*FOIA Response from HUD Reveals 646% Increase in Foreclosures against Seniors in 2016; HUD Must Do Better Monitoring Servicers When They Report "Non-occupancy" As Reason For Foreclosing
Editor's Note: We regret not having seen this report earlier but hope that it's helpful to those considering a reverse mortgage in order to retain home ownership. Published November 15, 2017
Credit Taber Andrew Bain / Flickr Creative Commons
Advocates Question If HUD Should Be Doing More to Protect Seniors From Needless Foreclosures
New data (fact sheet) from a Freedom of Information Act (FOIA) request indicates that there was a 646% increase in foreclosures last year against seniors with federally insured reverse mortgages as compared to the previous 7 years. In January 2017, the California Reinvestment Coalition and Jacksonville Area Legal Aid submitted a Freedom of Information Act (FOIA) request to the Department of Housing and Urban Development, seeking data about reverse mortgage foreclosures in HUD's Home Equity Conversion Mortgage (HECM) program, and about a new HUD program meant to keep widowed and widower non-borrowing spouses in their homes after the death of their spouse. The FOIA response includes state by state foreclosure numbers for Financial Freedom and the industry.
"This new data adds to our concerns that HUD is asleep at the wheel when it comes to protecting vulnerable seniors from foreclosures that shouldn't happen," explains Kevin Stein, deputy director at the California Reinvestment Coalition. "Seniors are losing their homes at an alarming rate, and HUD appears to be doing little more than rubber-stamping foreclosure requests by servicers who should be making every reasonable effort to preserve senior homeownership whenever possible."
"Each reverse mortgage I have reviewed contains a clause that requires the lender/servicer to "reinstate" the mortgage as soon as the condition of default is cured, either before or after the foreclosure lawsuit is filed. It is very difficult to understand why lenders and servicers continue to ignore this requirement and create arbitrary servicing hoops for seniors to jump through so, ostensibly, the servicer can foreclose, explains Lynn Drysdale, Division Chief, Consumer Advocacy and Litigation Unit at Jacksonville Area Legal Aid which filed the FOIA request with CRC. “Seniors deserve protection from servicer mistakes, and HUD needs to dramatically step up its monitoring and enforcement of this industry before it’s too late.”

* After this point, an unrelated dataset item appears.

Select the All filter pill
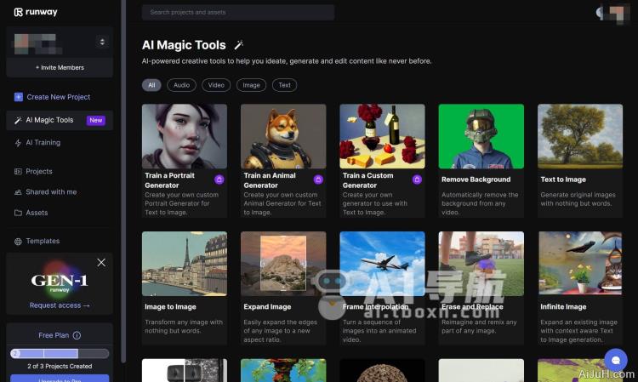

Alys Cohen, staff attorney at the National Consumer Law Center adds: "The steep rise in reverse mortgage foreclosures reflected in this data is extremely concerning. From our experience working with advocates around the country, we know that seniors struggling to pay property taxes and homeowners insurance represent a significant chunk of reverse mortgage foreclosures. HUD's initial response suggests that the data on reasons for reverse mortgage foreclosure are not being collected or analyzed adequately. Older borrowers need the opportunity catch up on these property charges through reasonable loss mitigation options, which will only happen if HUD changes its policies to require that lenders make those options available."
"The dramatic increase in reverse mortgage foreclosures is alarming, both in New York state and nationwide. Reverse mortgage foreclosures are especially devastating because they put some of our most vulnerable homeowners at risk of homelessness over what is often a relatively small amount of money. We hope this new data analysis serves as a call to action for policymakers, regulators, and lenders to reverse this disturbing trend," said Christie Peale, Executive Director of the Center for NYC Neighborhoods.
The new data from HUD show that in a mere 9 month time period (April 2016 to December 2016), there were 32,976 foreclosures on federally insured reverse mortgages. In comparison, HUD disclosed in an earlier FOIA response that from April 2009 until April 2016 (a seven-year period), there were 41,237 total reverse mortgage foreclosures in the HECM program. When the total number of foreclosures is computed as a monthly average, it shows the dramatic increase, from 491 per month from April 2009 to April 2016, to 3,664 foreclosures per month (3,173 more each month) from April 2016 to December 2016.